On June the 8th the entire British Fleet had entered the outer parts of Charleston Harbor and was resting in Five Fathom Hole. It was at this point that General Clinton sent a message to the defenders of Charleston to surrender. This was rejected by Gov. Rutledge without any discussion and thus the stage is set for the Battle of Sullivans Island in Charleston Harbor.

On June the 9th the British started to land in large numbers on Long Island and began to set up camp and to put pickets across Breach Inlet form the Patriot Advance Guard position on Sullivans Island.
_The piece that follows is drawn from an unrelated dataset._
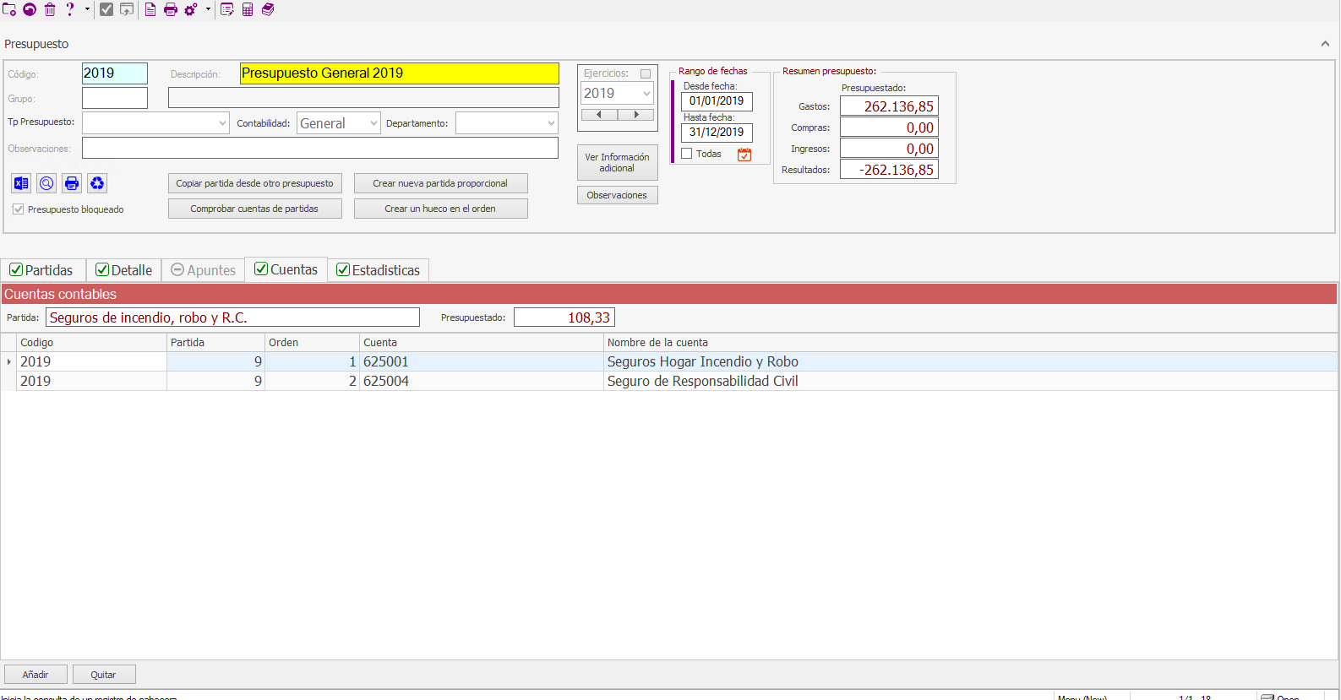Click Copiar partida desde otro presupuesto button
The width and height of the screenshot is (1341, 700).
pos(254,183)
The two enemies were now separated by Breach Inlet which the Americans knew to be at least seven feet deep at low tide and which the British were about to learn the same.

According to Chief Justice of South Carolina at the time of the attack William Henry Drayton through his noted that his son John Drayton published at the time of the British attack o Charleston was defended by “6,500 men coming from 1,400 Continentals from North Carolina; 500 Continentals from Virginia; 1,950 Continentals form South Carolina; 700 Charleston militia; 1,972 Parish militia.” It will become very interesting to see how very few of these troops though never fired a shot in the battle to defend Charleston.